▶ _EXERCISE GOAL_
Below are the records; locate each line with the word "Toggle" and copy it.

[Records from a collection]
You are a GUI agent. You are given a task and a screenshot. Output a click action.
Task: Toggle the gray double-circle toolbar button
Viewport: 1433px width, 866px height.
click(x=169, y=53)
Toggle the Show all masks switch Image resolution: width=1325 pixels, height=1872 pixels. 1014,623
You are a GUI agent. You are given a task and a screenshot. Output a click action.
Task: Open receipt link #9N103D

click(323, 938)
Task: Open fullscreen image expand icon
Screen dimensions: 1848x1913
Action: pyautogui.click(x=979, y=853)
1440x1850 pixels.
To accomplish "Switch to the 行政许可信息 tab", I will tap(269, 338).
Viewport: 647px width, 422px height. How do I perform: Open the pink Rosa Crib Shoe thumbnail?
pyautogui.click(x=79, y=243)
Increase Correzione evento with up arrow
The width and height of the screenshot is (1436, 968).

▶ _ANSWER_
Task: Toggle the gray double-circle toolbar button
Toggle the Show all masks switch Image resolution: width=1325 pixels, height=1872 pixels. 1014,623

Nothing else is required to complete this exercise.